Testo fornito:
□ □ □ □ □

Nata in Cile nel 1942, Isabel Allende, naturalizzata statunitense, spegne oggi 80 candeline. Fin da “La casa degli spiriti”, romanzo pubblicato per la prima volta in Italia da Feltrinelli nel 1983, l’autrice ha fatto delle storie un modo per dare un senso al caos degli eventi, a volte anche traumatici, che hanno costellato la sua vita.
Isabel Allende, una vita difficile consacrata alla scrittura
La scrittura per me è un tentativo disperato di preservare la memoria. I ricordi, nel tempo, strappano dentro di noi l’abito della nostra personalità, e rischiamo di rimanere laceri, scoperti. Così scrivere mi consente di rimanere integra e di non perdere pezzi lungo il cammino.
Nata in Perù negli anni Quaranta del secolo scorso, Allende è costretta ad emigrare a Santiago con la madre e i due fratelli dopo l’abbandono del padre, per andare a vivere nella casa del nonno, che l’autrice evocherà più tardi ne “La casa degli spiriti“, suo primo romanzo, destinato a diventare anche il più amato dal pubblico e trasformato ad Hollywood in un celebre film del 1993. Ma non è la fine del loro girogavare, perché la madre sposa presto un altro diplomatico, costringendo la famiglia a spostarsi prima in Bolivia, poi in Europa e infine in Libano.

□ □ □ □ □

Dati forniti:
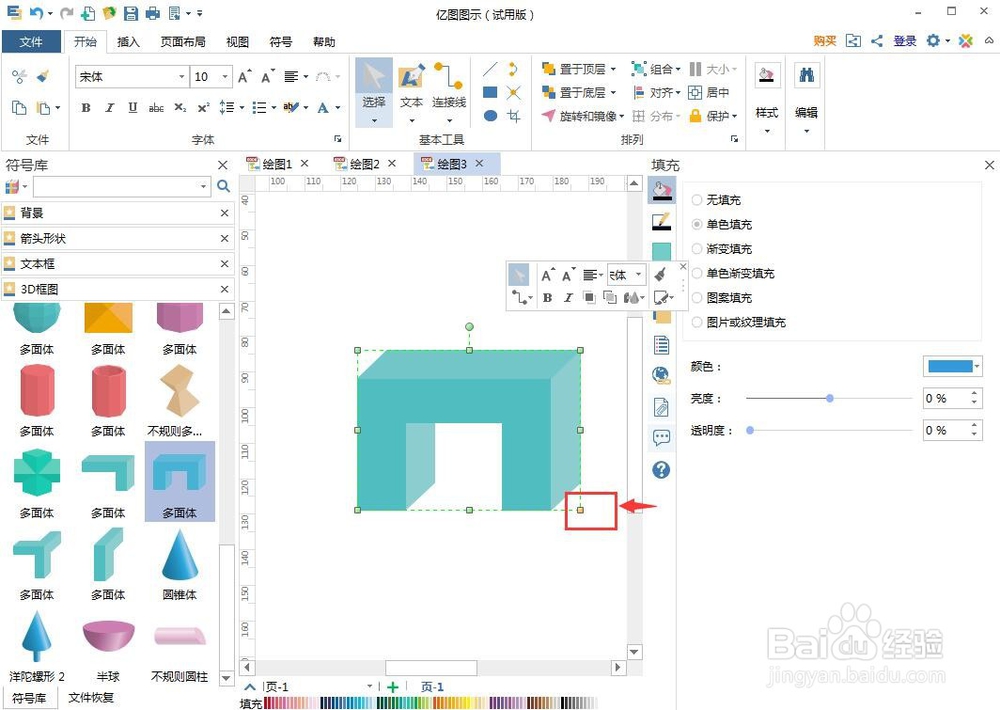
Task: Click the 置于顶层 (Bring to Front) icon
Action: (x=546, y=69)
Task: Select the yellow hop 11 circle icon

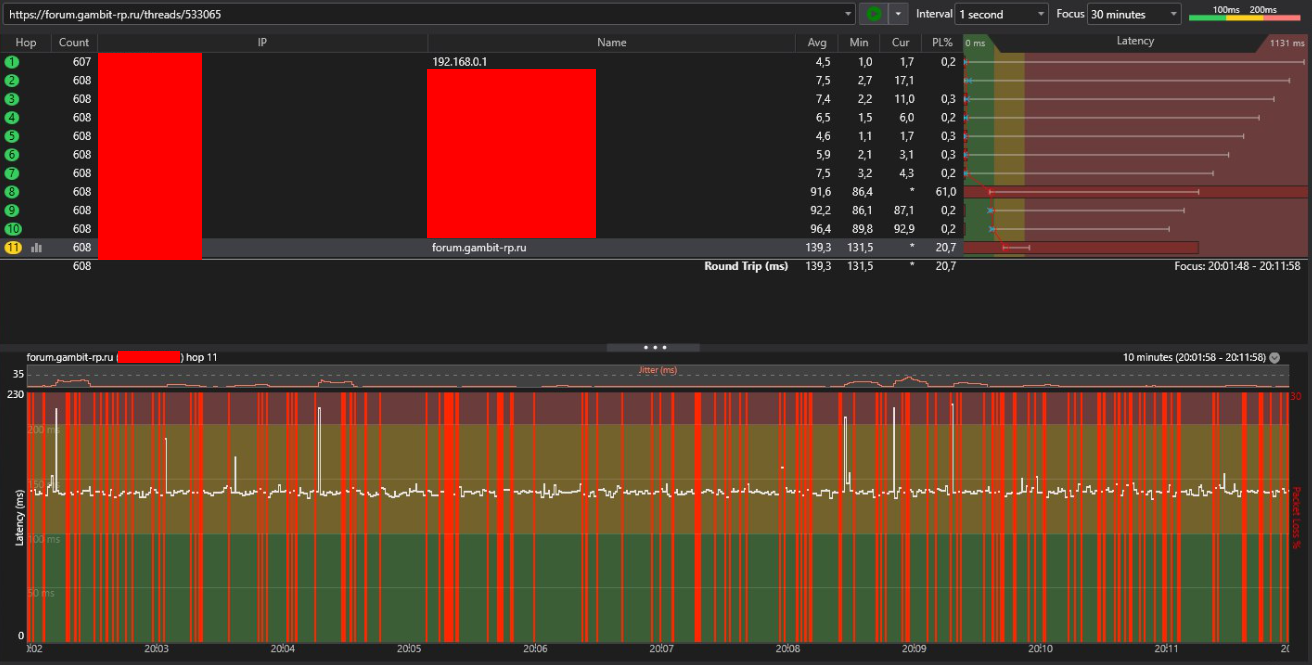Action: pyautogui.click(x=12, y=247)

□ □ □ □ □

Obiettivi:
1: Nel brano su Isabel Allende, sostituisci "caos" con "disordine" e riscrivi il tratto tra "Nata in Cile" e "la sua vita.", estremi inclusi.
2: Secondo il brano su Isabel Allende, perché la famiglia dovette spostarsi in Bolivia, poi in Europa e infine in Libano?
3: Prosegui, per favore, il brano su Isabel Allende a partire dall'ultima frase riportata.

Compiti svolti:
1:
Nata in Cile nel 1942, Isabel Allende, naturalizzata statunitense, spegne oggi 80 candeline. Fin da “La casa degli spiriti”, romanzo pubblicato per la prima volta in Italia da Feltrinelli nel 1983, l’autrice ha fatto delle storie un modo per dare un senso al disordine degli eventi, a volte anche traumatici, che hanno costellato la sua vita.

2: Perché la madre sposò presto un altro diplomatico, e questo costrinse la famiglia a trasferirsi prima in Bolivia, poi in Europa e infine in Libano.

3:
Allende tornerà in Cile solo nel 1959, sposando qualche anno più tardi Michael Frías, da cui avrà due figli, Paula e Nicolás. Il colpo di stato guidato da Pinochet la coglierà impegnata come giornalista e, per colpa del suo cognome ingombrante (il presidente Salvador era il cugino di suo padre) sarà obbligata a lasciare il Paese e a rifugiarsi in Venezuela con la sua famiglia. Sono anni difficili, coronati nel 1988 dal divorzio con il marito e il successivo matrimonio con William Gordon, con il conseguente trasferimento in California, dove l’autrice risiede tutt’ora. Scrive in questo periodo di cambiamenti il romanzo “Eva Luna“, che ha per protagonista una giovane che sfugge alla realtà inventando storie e che vince nello stesso anno l’American Book Awards.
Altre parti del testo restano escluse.